- _Task details_
Set down a word-for-word copy of the data below, limited to the lines from the first through the line with "[Displasia Coxofemoral e".

- _Records for the task_
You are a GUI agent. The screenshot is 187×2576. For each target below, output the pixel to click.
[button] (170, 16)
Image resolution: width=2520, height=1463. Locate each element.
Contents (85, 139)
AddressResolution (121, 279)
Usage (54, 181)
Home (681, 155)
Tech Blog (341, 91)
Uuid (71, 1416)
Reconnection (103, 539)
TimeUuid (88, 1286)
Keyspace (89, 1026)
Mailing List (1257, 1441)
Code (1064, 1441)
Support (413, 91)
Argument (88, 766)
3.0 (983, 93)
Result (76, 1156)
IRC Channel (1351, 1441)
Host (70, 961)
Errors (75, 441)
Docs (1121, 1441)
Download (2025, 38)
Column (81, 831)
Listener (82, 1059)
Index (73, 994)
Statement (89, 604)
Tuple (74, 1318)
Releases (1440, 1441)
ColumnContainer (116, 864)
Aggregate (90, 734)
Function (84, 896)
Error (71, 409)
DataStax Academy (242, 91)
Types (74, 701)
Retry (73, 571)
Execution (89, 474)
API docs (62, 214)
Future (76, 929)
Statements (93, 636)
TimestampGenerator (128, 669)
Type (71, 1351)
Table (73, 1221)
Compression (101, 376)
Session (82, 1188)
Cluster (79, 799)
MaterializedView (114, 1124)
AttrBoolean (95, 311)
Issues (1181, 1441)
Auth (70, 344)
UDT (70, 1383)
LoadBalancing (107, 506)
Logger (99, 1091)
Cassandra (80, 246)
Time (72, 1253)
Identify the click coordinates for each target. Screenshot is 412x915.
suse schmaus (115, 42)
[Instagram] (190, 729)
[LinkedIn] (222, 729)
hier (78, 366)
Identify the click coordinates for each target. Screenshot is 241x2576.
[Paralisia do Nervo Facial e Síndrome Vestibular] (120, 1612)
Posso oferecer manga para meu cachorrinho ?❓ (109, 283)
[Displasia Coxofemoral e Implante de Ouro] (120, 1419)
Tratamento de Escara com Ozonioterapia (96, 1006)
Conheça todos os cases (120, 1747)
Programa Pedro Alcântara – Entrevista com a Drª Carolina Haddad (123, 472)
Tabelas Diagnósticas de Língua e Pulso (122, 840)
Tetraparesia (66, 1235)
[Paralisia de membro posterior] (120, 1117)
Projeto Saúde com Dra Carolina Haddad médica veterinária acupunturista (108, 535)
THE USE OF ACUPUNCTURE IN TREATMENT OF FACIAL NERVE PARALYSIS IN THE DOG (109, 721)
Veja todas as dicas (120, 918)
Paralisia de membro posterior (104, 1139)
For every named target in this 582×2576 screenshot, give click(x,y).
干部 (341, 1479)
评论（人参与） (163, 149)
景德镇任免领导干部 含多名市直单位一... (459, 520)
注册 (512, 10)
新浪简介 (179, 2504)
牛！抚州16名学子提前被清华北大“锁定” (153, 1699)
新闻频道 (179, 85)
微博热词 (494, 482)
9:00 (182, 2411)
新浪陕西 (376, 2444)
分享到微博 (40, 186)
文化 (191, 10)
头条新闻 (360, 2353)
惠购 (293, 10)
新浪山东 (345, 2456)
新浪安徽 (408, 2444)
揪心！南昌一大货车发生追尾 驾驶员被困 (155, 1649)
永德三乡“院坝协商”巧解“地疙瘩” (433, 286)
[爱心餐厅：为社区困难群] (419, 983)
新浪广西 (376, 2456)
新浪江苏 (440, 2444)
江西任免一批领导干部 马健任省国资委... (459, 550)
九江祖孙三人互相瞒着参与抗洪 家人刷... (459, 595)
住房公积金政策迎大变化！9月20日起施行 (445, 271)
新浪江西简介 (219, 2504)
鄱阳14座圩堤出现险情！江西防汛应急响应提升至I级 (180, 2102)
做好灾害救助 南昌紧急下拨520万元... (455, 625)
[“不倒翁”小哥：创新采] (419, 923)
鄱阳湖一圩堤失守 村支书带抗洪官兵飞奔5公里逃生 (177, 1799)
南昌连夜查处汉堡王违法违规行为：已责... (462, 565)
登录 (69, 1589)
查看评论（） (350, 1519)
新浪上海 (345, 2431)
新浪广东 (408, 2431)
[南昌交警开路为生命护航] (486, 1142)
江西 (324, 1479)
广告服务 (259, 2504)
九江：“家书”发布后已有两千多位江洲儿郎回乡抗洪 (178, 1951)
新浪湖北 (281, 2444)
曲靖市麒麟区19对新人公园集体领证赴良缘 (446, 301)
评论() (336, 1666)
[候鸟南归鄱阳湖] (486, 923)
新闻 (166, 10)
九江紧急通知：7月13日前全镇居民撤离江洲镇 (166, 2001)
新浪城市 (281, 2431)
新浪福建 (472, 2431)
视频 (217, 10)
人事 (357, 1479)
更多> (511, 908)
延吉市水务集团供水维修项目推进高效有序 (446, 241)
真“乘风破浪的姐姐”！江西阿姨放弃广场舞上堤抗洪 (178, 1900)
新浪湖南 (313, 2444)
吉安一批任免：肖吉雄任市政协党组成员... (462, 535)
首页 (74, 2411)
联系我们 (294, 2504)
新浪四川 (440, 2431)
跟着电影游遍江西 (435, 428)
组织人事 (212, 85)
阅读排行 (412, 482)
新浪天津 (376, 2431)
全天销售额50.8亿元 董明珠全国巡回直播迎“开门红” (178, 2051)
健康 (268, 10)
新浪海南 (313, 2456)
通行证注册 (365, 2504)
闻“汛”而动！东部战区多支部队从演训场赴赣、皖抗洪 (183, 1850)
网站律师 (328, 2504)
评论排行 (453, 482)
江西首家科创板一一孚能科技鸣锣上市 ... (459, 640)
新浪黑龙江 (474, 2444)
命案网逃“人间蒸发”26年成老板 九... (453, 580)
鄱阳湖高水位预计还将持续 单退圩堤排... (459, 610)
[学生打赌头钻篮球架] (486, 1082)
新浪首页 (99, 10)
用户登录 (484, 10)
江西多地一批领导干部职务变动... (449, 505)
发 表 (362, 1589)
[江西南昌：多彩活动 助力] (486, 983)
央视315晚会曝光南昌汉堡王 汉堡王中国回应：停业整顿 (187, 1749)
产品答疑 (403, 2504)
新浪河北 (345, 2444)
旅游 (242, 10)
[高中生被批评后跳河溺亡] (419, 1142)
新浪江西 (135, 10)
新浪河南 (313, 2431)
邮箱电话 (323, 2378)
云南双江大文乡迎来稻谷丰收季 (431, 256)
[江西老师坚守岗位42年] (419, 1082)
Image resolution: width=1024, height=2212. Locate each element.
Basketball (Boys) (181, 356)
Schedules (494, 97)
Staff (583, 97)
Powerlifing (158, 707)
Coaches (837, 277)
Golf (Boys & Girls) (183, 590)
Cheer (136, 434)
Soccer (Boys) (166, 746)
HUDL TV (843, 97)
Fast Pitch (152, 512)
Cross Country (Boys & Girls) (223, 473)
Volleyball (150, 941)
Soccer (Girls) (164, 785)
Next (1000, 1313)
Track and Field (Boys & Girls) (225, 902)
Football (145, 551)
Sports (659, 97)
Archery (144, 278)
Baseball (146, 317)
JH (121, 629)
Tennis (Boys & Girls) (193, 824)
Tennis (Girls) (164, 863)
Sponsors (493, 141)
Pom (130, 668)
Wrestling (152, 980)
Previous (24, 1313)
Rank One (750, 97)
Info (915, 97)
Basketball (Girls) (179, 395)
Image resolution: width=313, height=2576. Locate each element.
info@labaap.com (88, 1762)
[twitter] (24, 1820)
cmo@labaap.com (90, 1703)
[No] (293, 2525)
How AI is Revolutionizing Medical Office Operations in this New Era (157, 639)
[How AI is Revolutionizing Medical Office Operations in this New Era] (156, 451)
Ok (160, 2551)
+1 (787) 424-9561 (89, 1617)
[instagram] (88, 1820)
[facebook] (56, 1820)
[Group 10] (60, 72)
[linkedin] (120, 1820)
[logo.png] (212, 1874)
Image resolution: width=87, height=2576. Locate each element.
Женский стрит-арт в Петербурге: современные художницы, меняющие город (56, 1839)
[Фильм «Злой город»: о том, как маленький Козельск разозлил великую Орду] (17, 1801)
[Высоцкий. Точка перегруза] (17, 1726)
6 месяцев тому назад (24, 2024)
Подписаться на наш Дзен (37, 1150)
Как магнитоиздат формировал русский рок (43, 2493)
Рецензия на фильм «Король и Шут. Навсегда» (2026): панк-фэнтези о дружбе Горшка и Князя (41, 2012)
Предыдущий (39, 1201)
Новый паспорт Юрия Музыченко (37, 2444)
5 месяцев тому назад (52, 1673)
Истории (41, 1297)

- _Final answer_
You are a GUI agent. The screenshot is 187×2576. For each target below, output the pixel to click.
[button] (170, 16)
Image resolution: width=2520, height=1463. Locate each element.
Contents (85, 139)
AddressResolution (121, 279)
Usage (54, 181)
Home (681, 155)
Tech Blog (341, 91)
Uuid (71, 1416)
Reconnection (103, 539)
TimeUuid (88, 1286)
Keyspace (89, 1026)
Mailing List (1257, 1441)
Code (1064, 1441)
Support (413, 91)
Argument (88, 766)
3.0 (983, 93)
Result (76, 1156)
IRC Channel (1351, 1441)
Host (70, 961)
Errors (75, 441)
Docs (1121, 1441)
Download (2025, 38)
Column (81, 831)
Listener (82, 1059)
Index (73, 994)
Statement (89, 604)
Tuple (74, 1318)
Releases (1440, 1441)
ColumnContainer (116, 864)
Aggregate (90, 734)
Function (84, 896)
Error (71, 409)
DataStax Academy (242, 91)
Types (74, 701)
Retry (73, 571)
Execution (89, 474)
API docs (62, 214)
Future (76, 929)
Statements (93, 636)
TimestampGenerator (128, 669)
Type (71, 1351)
Table (73, 1221)
Compression (101, 376)
Session (82, 1188)
Cluster (79, 799)
MaterializedView (114, 1124)
AttrBoolean (95, 311)
Issues (1181, 1441)
Auth (70, 344)
UDT (70, 1383)
LoadBalancing (107, 506)
Logger (99, 1091)
Cassandra (80, 246)
Time (72, 1253)
Identify the click coordinates for each target. Screenshot is 412x915.
suse schmaus (115, 42)
[Instagram] (190, 729)
[LinkedIn] (222, 729)
hier (78, 366)
Identify the click coordinates for each target. Screenshot is 241x2576.
[Paralisia do Nervo Facial e Síndrome Vestibular] (120, 1612)
Posso oferecer manga para meu cachorrinho ?❓ (109, 283)
[Displasia Coxofemoral e Implante de Ouro] (120, 1419)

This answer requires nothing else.